January 19, 2022 at 4:58 pm

Moroccans shout slogans while waving the Berber, or Amazigh, flag on April 21, 2019 [AFP via Getty Images]

The Moroccan League for the Defence of Human Rights, MLDHR, said that it is following with interest the commitments made by the new government in its program and its keenness to allocate significant financial resources to implement the constitutional requirements of the Amazigh language (Tamazight).

The MLDHR supports the initiative to double the positions assigned to teachers of the Tamazight in the recent recruitment competitions supervised by the regional academies of education and training. However, it warned that the current situation of Tamazight, in light of adopting by the constitution as an official language, does not live up to the level that the human rights and cultural movements were waiting for, especially after decades of civilised struggle that the country has known in this regard.

The MLDHR stressed in a statement, of which Al-Quds Al-Arabi received a copy, that the “danger of the policy of postponement and procrastination” and “betting on time to weaken the Amazigh cultural demands.”

READ: The Ministry of Culture celebrates the Amazigh New Year

It considered that this could be counter-productive, as demands with a cultural and civilised dimension may turn into a mere chauvinistic discourse to mobilise against an official discourse that does not reflect practice on the ground, which may threaten the country in the future, with falling into an empty spiral that harms the collective effort that Moroccans have exerted to make the issue of multiple identity a support to the unity, cultural and historical advancement of the Moroccan nation.

» EXTRACTED MATERIAL

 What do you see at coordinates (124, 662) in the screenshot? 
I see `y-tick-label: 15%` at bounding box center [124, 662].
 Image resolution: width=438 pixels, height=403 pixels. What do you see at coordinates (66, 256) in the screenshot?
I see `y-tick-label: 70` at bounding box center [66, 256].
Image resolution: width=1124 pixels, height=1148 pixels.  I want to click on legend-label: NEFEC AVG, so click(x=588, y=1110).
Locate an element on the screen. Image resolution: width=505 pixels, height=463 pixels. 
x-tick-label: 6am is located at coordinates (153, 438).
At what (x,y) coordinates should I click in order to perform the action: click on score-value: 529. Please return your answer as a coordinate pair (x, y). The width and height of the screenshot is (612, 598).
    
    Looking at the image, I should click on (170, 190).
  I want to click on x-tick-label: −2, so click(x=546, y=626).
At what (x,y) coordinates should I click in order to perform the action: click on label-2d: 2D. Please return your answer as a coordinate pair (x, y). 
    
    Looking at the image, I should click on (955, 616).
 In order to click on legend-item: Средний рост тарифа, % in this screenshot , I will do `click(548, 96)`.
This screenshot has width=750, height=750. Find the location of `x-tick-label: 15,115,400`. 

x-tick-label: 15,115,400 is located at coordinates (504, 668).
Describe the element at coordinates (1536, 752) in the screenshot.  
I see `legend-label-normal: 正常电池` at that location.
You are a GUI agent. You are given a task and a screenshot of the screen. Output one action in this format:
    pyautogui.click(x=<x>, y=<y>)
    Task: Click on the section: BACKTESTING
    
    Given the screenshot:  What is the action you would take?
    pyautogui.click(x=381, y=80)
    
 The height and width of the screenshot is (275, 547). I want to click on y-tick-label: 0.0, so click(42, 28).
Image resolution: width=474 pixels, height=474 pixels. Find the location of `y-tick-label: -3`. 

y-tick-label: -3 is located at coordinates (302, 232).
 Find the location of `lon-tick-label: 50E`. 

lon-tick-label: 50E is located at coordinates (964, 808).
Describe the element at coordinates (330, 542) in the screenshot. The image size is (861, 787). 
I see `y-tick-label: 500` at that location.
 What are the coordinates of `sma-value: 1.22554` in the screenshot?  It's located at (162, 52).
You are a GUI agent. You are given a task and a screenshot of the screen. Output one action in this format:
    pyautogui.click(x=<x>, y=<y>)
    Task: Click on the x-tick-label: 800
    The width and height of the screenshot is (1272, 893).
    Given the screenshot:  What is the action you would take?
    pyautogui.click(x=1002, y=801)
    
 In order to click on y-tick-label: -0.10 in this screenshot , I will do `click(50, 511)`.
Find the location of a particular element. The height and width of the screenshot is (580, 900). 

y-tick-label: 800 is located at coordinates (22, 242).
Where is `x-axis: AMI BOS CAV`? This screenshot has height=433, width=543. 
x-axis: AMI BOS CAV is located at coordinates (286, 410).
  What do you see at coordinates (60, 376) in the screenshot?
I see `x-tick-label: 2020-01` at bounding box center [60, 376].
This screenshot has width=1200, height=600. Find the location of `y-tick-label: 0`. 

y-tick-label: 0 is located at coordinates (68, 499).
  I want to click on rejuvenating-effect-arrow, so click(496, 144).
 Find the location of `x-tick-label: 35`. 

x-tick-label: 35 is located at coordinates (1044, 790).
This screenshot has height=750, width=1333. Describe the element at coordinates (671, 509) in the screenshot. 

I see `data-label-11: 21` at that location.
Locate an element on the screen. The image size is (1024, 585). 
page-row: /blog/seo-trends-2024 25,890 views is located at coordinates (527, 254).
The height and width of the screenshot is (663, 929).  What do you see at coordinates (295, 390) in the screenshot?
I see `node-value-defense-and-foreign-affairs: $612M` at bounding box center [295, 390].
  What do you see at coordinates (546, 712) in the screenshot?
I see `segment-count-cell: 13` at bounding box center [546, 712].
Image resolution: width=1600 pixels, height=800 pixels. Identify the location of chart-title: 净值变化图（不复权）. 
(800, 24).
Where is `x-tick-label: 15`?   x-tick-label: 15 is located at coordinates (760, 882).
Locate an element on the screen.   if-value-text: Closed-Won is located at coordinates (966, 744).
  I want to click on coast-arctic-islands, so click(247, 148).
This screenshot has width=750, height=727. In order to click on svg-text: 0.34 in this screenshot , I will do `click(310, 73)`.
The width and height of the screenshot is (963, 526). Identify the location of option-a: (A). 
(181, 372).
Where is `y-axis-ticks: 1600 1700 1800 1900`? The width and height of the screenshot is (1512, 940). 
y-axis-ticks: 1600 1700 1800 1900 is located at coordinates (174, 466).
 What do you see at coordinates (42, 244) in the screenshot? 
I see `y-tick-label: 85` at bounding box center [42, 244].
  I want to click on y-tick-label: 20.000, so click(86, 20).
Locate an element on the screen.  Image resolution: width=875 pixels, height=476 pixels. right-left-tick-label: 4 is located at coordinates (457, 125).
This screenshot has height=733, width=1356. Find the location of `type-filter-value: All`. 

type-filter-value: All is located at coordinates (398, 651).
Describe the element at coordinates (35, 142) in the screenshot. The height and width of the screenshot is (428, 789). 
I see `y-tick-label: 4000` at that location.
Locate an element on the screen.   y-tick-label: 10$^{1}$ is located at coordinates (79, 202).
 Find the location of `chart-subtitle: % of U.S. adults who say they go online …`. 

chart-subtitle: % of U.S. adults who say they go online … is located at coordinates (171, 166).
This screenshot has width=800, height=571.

» QUESTIONS TO ANSWER
A – Retype the passage of the Tamazight article from "The Moroccan League" to "Amazigh language (Tamazight).".
B – Answer these questions using the Tamazight article.
(i) What is the full name of the organization abbreviated as MLDHR?
(ii) Which publication received a copy of the MLDHR statement?
(iii) On what date was the pictured flag-waving taken?
C – Translate this sentence from the Tamazight article into Spanish: "The MLDHR supports the initiative to double the positions assigned to teachers of the Tamazight in the recent recruitment competitions supervised by the regional academies of education and training."

» TASK RESPONSES
A –
The Moroccan League for the Defence of Human Rights, MLDHR, said that it is following with interest the commitments made by the new government in its program and its keenness to allocate significant financial resources to implement the constitutional requirements of the Amazigh language (Tamazight).

B –
(i) The Moroccan League for the Defence of Human Rights
(ii) Al-Quds Al-Arabi
(iii) April 21, 2019

C – La MLDHR apoya la iniciativa de duplicar las plazas asignadas a los docentes de tamazight en los recientes concursos de contratación supervisados por las academias regionales de educación y formación.